Quelles implications pour le secteur immobilier des quatre autres objectifs environnementaux de la taxinomie européenne ?

Le 5 avril 2023, la Commission Européenne a publié un ensemble de documents provisoires pour consultation, détaillant les critères de contribution substantielle pour les quatre objectifs environnementaux de la taxinomie, autres que climatiques, aussi appelés « Taxo 4 ». Il s’agit de :

  • L’utilisation durable et la protection des ressources aquatiques et marines ;
  • La transition vers une économie circulaire ;
  • La prévention et la réduction de la pollution ;
  • La protection et la restauration de la biodiversité et des écosystèmes.

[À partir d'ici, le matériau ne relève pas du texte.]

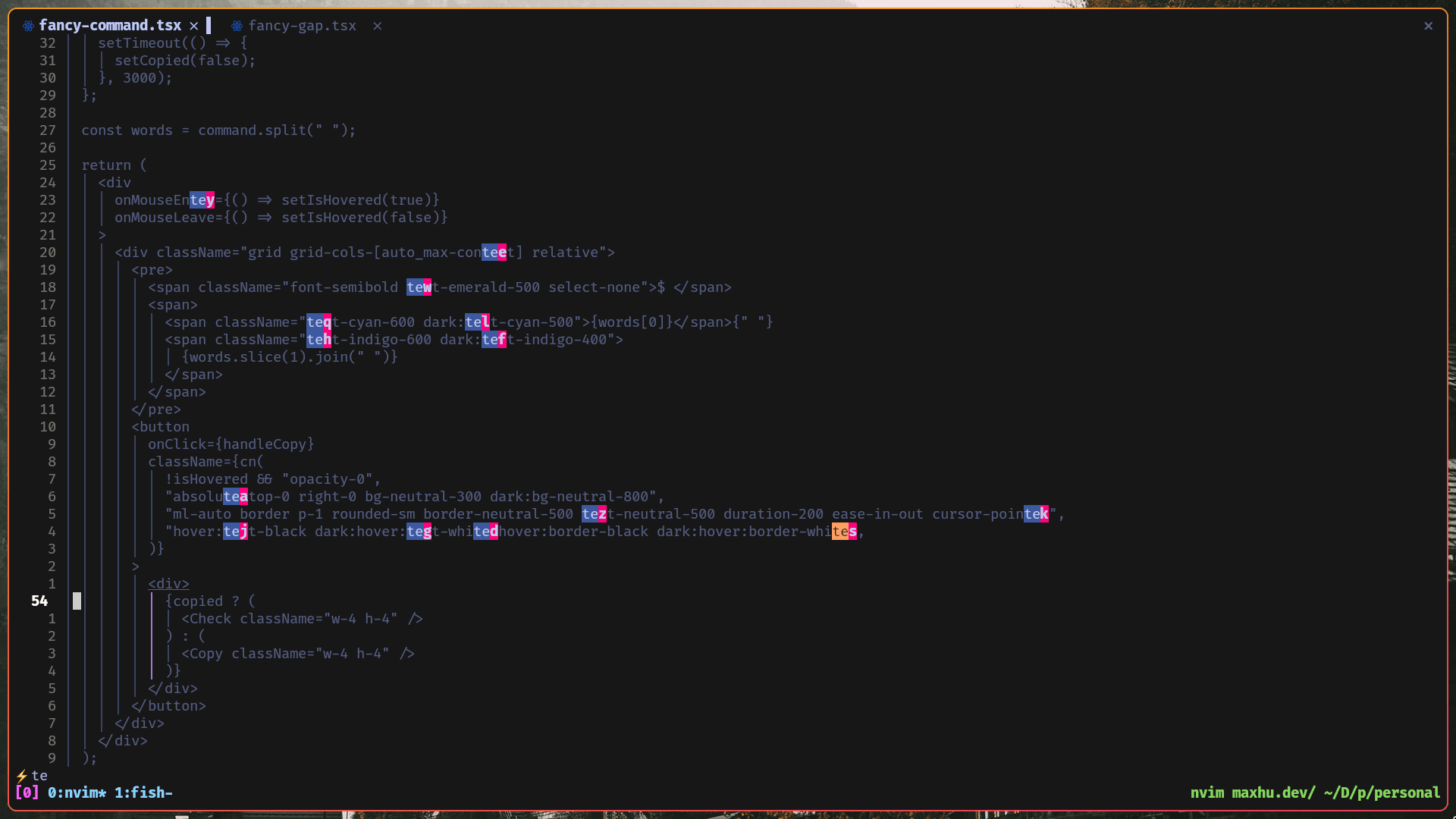Image resolution: width=1456 pixels, height=819 pixels.
Task: Click the lightning bolt search prompt icon
Action: pyautogui.click(x=22, y=776)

Des propositions de modifications de l’acte délégué déjà en vigueur couvrant les objectifs environnementaux d’atténuation du changement climatique et d’adaptation, ainsi que de l’acte délégué relatif à la divulgation de la taxinomie ont été également publiés. Ces documents, sont ouverts et en phase de consultation pour tous jusqu’au 3 mai 2023. Qu’attendre de ces nouveaux critères, très scrutés par l’ensemble des acteurs économiques de l’Union ? Que signifient-ils pour le secteur du bâtiment ?

 

Genèse de la « Taxo 4 » et critères pour le secteur de l’immobilier

La taxinomie européenne, règlement (UE) 2020/852, s’impose aujourd’hui comme la définition européenne de ce qu’est une activité économique durable. Sa mise en œuvre concrète, et le calcul des premiers indicateurs en 2023, portent aujourd’hui sur les deux objectifs pour lesquels les critères sont connus depuis juin 2021 : les objectifs climatiques, d’atténuation et d’adaptation au changement climatique. 2023 marque en effet la première année de reporting sur les indicateurs d’alignement, autrement dit sur le niveau de durabilité des flux financiers associés à une activité économique. Mais cette durabilité se concentre aujourd’hui uniquement sur les enjeux climatiques.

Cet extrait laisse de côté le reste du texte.